Трудно сказать, к чему привела бы изысканность языка, если бы царствование Людовика XIV продолжалось. Уже аббат Делиль не пользовался и половиной слов, применявшихся Лафонтеном. Вскоре все естественное стало бы неблагородным и низким, вскоре во всем Париже не осталось бы и тысячи человек, говорящих благородно.

Не буду приводить слишком старых и давно позабытых примеров. Два года тому назад (в феврале 1823 года[298]), когда надо было спасать Испанию и возвращать ей то счастье, которым она теперь наслаждается, несколько салонов Сен-Жерменского предместья вдруг нашли, что речь г-на де Талейрана дурного тона. Я спрашиваю вас: кто же в состоянии похвалиться хорошим языком, если можно обвинить в дурном тоне столь родовитого человека, которого никак нельзя упрекнуть в том, что он избегал двора? В сущности говоря, в Париже можно обнаружить три или четыре различных языка. То, что грубо на улице Сен-Доминик[299], естественно в предместье Сент-Оноре[300] и рискует показаться изысканным на улице Монблан[301]. Но письменный язык, который должен быть понятен всюду, а не только в Эйль-де-бефе, совсем не должен считаться с этими мимолетными модами. Мольера три раза в месяц освистывает аффектация; иначе можно было бы ожидать, что вскоре станет неприличным и проявлением дурного тона произнести на французской сцене: «Закройте это окно».
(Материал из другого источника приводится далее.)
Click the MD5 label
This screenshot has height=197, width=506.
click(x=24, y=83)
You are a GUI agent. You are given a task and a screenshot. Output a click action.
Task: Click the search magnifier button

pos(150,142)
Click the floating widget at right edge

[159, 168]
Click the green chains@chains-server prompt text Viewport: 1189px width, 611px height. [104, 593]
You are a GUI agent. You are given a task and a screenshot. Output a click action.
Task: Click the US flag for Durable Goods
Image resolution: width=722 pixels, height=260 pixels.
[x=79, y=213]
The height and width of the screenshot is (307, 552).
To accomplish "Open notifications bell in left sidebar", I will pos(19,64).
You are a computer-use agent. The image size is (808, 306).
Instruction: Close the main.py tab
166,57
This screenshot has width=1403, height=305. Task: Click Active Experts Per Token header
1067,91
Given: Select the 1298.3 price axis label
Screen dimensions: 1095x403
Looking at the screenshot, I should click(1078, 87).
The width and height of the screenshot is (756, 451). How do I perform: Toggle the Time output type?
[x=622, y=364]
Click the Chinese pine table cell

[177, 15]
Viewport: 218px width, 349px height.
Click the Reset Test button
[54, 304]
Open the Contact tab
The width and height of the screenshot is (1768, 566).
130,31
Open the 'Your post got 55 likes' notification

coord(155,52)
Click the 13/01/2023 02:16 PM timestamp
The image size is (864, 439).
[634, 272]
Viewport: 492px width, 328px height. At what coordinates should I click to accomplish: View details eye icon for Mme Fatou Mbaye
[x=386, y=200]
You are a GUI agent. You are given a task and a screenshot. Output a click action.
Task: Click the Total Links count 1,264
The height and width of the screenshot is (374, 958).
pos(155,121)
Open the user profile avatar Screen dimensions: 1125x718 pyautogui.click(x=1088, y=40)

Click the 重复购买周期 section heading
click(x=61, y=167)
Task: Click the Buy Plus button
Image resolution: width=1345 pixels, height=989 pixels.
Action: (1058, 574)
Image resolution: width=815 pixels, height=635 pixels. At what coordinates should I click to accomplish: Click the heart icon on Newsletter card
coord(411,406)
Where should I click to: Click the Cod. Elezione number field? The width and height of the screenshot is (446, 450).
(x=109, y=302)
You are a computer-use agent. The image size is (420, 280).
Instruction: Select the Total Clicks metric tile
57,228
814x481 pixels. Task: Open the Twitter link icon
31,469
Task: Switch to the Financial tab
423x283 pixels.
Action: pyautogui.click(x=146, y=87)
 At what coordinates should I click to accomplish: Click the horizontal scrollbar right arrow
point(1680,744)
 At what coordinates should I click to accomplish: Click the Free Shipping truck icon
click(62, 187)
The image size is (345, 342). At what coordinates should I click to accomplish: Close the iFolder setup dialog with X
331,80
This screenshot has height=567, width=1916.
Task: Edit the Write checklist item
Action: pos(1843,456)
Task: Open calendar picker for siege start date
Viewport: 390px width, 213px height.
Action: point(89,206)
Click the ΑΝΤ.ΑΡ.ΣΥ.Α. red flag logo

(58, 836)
Мне кажется, что нужно уже говорить: «Закройте эту раму». Но бедное жеманство, несмотря на «Journal des D?bats», несмотря на Французскую академию, пополняющуюся путем назначений, поражено в самое сердце и долго не продержится. Заметьте, что чрезмерная деликатность существует только на сцене и поддерживает ее только «Journal des D?bats». Она уже несвойственна нашим нравам. Благодаря наплыву провинциалов, приезжающих в Палату депутатов, разговоры происходят на языке, для всех понятном[302].